In the first phase of the experiment, they formed groups of 4-5 non-dominant children – ones who generally preferred to be followers. For several days these non-dominant children played together.

As these small groups spent more and more time together, they naturally developed their unique habits and traditions, identified in the games they played and special rules they all followed.

Once the small group of children formed their own ’culture’, a dominant child – a ’new leader’ – was placed in the group. These ’new leaders’ selected by Mérei’s team were also a year older than the other children.

The psychologists wanted to discover which was stronger: the leadership charisma of the ’new leader’ or the team culture with its established traditions?

The answer became very clear from the experiment.

Even though most of the little ’new leaders’ tried to dominate the others, tried to give instructions to the group, almost all of them failed to change the group’s culture. Nobody followed their orders; everybody continued playing according to the old rules of their games.

In 25 out of 26 trials, the ’new leaders’’ attempts to change the existing culture were thwarted. The team with its established culture proved to be the stronger dynamic than a single forceful leader. The new dominant child eventually gave in and started following the groups traditions himself.

 

How did those new kindergarten leaders manage to change the existing traditions in the end?

As Mérei and his team continued their observations they discovered something else.

Once their little ’new leaders’ learned the unwritten rules of the group and became an accepted part of the community, most of them started to change the culture from within.

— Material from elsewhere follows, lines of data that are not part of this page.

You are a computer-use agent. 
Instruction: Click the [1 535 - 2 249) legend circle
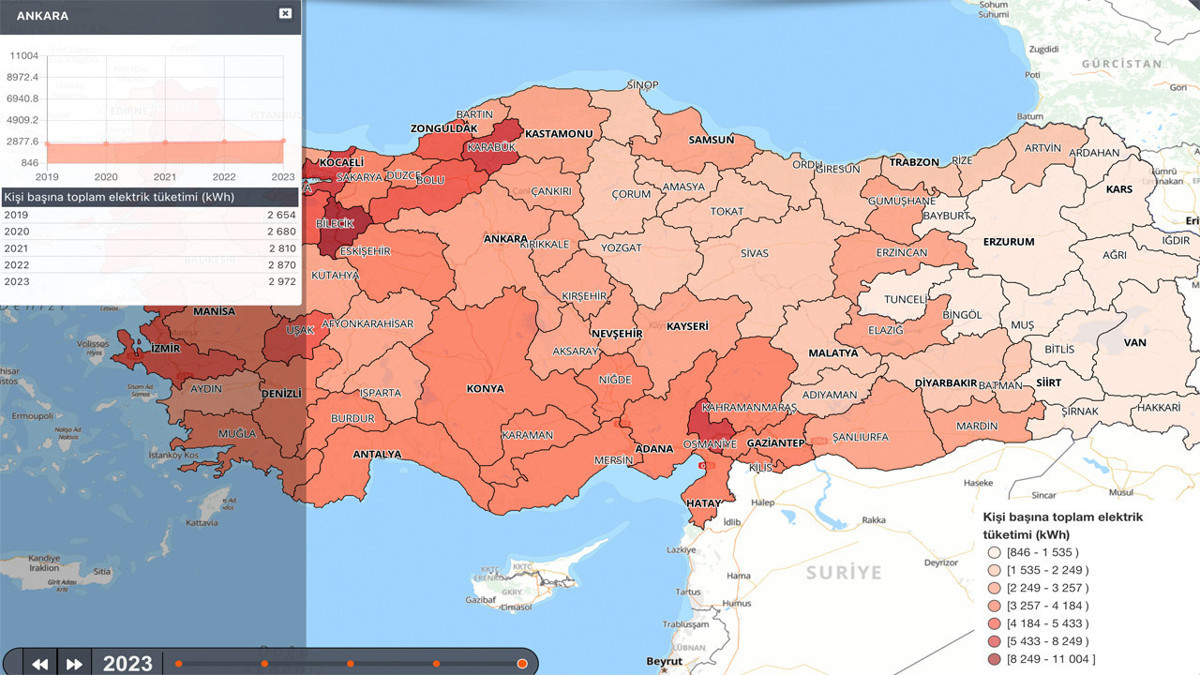[x=993, y=570]
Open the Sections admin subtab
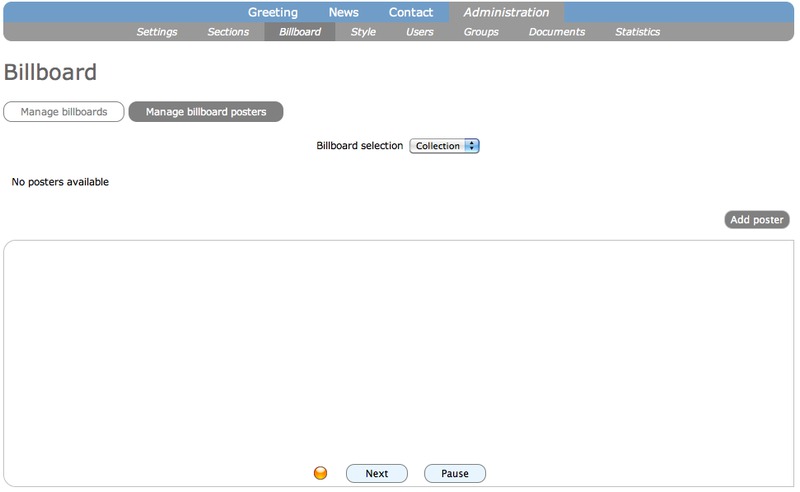 click(228, 32)
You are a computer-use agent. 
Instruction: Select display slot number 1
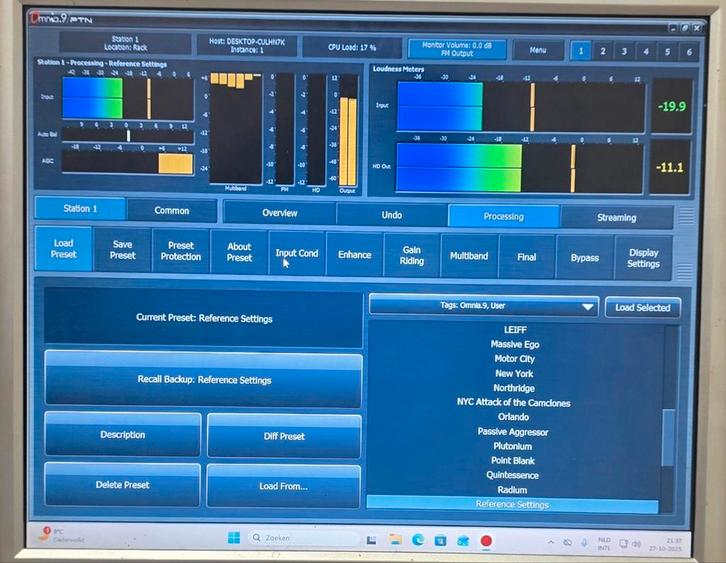[580, 50]
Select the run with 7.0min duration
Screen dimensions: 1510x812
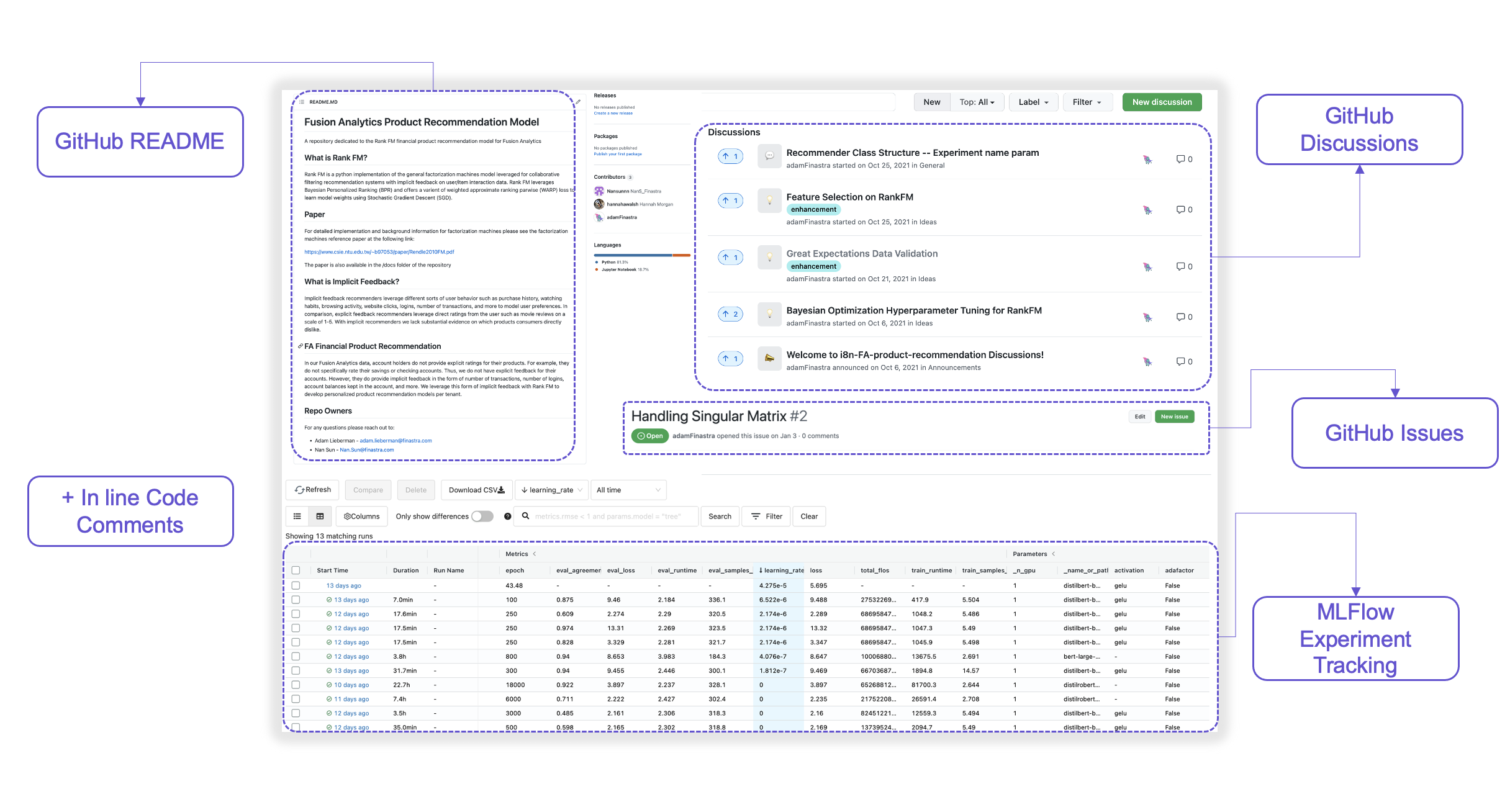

Some of the dominant kids began this shift by giving others instructions that were in line with the existing traditions. The original members of the group were happy to follow, of course.

Once the ’new leader’ strengthened his leadership position by understanding the existing traditions and using his dominance within that framework, he gradually introduced new elements, new rules into the game.

In time several of the dominant children managed to change a number of elements of the existing culture, but only when they tried to do it from the inside. Only after fully understanding and accepting the existing traditions of the group could the new leaders’ change initiatives be successful.

 

Can you be as wise a leader as a dominant six-year-old?

Changing an organisation’s long standing traditions as a newcomer is extremely hard. As long as you fail to understand the rules of the game, as long as you are still an outsider, you will typically face insurmountable resistance to change.

So how can you go about changing the culture as a new manager?

  • Have a deep understanding of the existing culture. Explore behaviours that define the organisational culture and the attitudes and beliefs behind it. (You can do this by conducting an organisational culture diagnosis.) Don’t start changing the culture before you understand it.
  • Appreciate the positive elements. Don’t throw the baby out with the bath water. Just because the existing culture has some dysfunctional elements, it can’t all be wrong. Consciously find the positive elements amid all the frustrating ones and emphasise these in your communication. After all, your colleagues have been living by these traditions for many years. The worst message you can send them is that what they have been doing all those years is all wrong.
  • Strengthen your position first. In the game of cultural change you can’t win on your own. Build your networks in the organisation; find your supporters. Assemble a strong management team you can rely on. If you try to change the culture with a truly supportive team behind you, you will be strong enough to overcome the natural resistance accompanying any change process.